[Little Brosers] Messages

This week I’ve worked extensively on the generation and parsing of messages in the mobile app. While I was planning on getting started with BLE on the devkit, I had to take care of this PSSC first.

Message Structure

The idea is to define a structure for the messages that will be handled in the app, as well as the interface with the raw messages that will be exchanged over BLE. In order to do that I implemented this kind of structure:

Raw message represents a message as a sequence of bytes that are exchanged over BLE. GenericMessage is the Java representation of any message object that has a header, payload and signature. It takes care of going to and from a raw message. After a message is parsed and transformed into a GenericMessage, its type is checked and then an object with the corresponding message type is created and handled by the app. For the moment we only have one type of messages, which is EncryptedTextMessage.

We put time and effort into this one in order to make it as simple as possible to add other message types in the future without having to rewrite the app’s code. A more detailed description is available in our wiki Java message structure.


Another big aspect of generating messages is taking care of the cryptographic aspects, which are signature and encryption. I’m working closely with one of my teammates who’s handling the back-end side of our system (server and certificate authority) in order to be able to generate properly encrypted and signed messages as soon as possible.

Little Brosers ID

We also chose our 4-byte Little Brosers ID that will help us identify BLE advertising messages that come from our Drops. I won’t reveal what it is but I’ll only say that it has something to do with initials 😉


For Next Week

I plan on having working messages before the end of the week. I’m also hoping to start working on the devkit to implement our protocol over BLE (as described in a previous post).

[Little Brosers] The Delights of Working with Android

Hello everyone,

Last week I resumed working fully on the Android app, the app on which I’ve been working On/Off for about 3 weeks.
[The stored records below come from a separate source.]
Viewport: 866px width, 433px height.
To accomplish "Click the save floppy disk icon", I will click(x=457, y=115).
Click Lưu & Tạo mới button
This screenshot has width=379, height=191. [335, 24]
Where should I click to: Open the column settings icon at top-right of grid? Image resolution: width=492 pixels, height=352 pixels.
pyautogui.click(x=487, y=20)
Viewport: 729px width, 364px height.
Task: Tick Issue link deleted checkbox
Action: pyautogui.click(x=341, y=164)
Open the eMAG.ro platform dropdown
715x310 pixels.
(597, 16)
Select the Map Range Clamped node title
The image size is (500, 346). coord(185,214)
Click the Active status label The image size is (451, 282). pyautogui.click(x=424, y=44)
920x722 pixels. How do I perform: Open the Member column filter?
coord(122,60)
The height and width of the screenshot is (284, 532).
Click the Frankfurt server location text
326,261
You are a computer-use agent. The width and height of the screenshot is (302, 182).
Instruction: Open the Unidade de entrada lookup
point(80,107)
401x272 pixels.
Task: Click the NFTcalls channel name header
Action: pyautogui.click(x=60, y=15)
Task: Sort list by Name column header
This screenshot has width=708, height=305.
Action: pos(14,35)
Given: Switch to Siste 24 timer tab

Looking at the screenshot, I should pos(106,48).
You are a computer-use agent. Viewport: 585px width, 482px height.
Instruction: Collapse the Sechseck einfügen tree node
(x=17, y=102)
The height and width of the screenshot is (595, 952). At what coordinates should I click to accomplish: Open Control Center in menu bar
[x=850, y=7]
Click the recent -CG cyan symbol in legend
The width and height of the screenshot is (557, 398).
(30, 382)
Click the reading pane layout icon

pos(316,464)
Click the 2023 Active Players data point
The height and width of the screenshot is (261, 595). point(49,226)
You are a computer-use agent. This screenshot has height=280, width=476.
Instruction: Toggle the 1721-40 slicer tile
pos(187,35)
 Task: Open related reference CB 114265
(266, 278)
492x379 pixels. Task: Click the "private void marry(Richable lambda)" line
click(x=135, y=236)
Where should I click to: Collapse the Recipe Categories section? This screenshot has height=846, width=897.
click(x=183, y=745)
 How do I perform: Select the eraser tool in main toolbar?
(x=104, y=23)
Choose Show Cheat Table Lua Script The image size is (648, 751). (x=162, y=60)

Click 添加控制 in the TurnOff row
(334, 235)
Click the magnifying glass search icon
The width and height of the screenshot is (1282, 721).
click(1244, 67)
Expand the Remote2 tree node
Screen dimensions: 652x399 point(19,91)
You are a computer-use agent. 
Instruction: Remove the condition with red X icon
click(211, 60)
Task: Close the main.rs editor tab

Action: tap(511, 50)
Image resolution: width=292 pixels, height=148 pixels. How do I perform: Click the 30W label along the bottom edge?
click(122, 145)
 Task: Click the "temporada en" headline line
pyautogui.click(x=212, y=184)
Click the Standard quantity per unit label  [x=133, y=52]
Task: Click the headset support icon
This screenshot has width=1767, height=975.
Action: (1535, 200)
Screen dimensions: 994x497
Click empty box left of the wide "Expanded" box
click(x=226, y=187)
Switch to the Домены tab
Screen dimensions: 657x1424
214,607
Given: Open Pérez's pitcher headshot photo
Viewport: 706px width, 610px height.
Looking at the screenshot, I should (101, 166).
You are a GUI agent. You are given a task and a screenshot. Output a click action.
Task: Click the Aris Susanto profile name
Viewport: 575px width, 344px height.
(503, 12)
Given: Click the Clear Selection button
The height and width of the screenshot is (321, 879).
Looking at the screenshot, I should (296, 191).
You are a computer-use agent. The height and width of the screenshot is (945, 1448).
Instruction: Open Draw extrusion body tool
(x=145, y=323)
My major sticking point was moving the scanning to a foreground service, which is a service that the user is aware of, and that keeps running after the app is swiped from the recent apps list (that is as long as the system has enough memory for its other tasks). The problem was that on my device, the Huawei P9, the service was getting killed the moment I swiped the app from the recent apps list. I tried everything I possibly could, until a teammate of mine tried the app on his phone, and it worked like a charm. What a delight it is to work with Android, where every device acts in its own special way. After a long search I was able to find the setting that made my app work on my Huawei.


So right now the app scans for BLE devices in a separate service, in a separate process, and when it finds one it sends a notification with the BLE device’s address as a proof of concept at the moment.


BLE scan screenshot


With that out of the way, we can now focus on refining the scanning, while implementing our filters to wake up the app only when a Little Brosers drop is detected. The global protocol is explained in one of my previous posts.
For now, with the help of the dev kits, we will bring the app closer to reality and make it establish a conversation with (what will act as) a real drop.

[Little Brosers] The User’s Side of The Story

Hello everyone,

This is my first personal post in the logbook, since we finally started working on separate issues in the project. So let me tell you a little bit about what I’ve been working on in the last few days:

Little Brosers App

I have been working on the user’s side of the Little Brosers project, the mobile app. Since I have previous experience in developing Android apps, it was a logical choice for me to explore this aspect of the project and lay the foundations of our future work. I started by looking at the Bluetooth Low Energy capabilities and APIs for android that will allow us to detect and interact with the drops from the smartphone. After looking at the official API and other third-party libraries, I came upon a library developed by Nordic Semiconductor, as well as a PDF document, also written by them, about BLE on Android. Nordic’s library being reliable and simple to use was the final winner.

Using this library I was able to write a very simple android app that was capable of detecting and logging the address of any BLE beacon in range in the foreground (I used an app to turn my iPad into a BLE beacon).

I believe that this is an important first step. Having found a reliable library, the next steps would be the following:

-Implement UUID filters in the scan to detect only the Little Brosers drops.
-Clean the app code to separate as much as possible UI elements from functionality ones.
-Move the detection to the background using Android services.

Note that the last point is tougher than it looks. There are many decisions still to be made regarding the behavior of the app that will affect how we handle this part.

Aside from the mobile app, I will also be working on refining the message structure and the Merkle tree with my teammates, so that we can start developing the core of our project.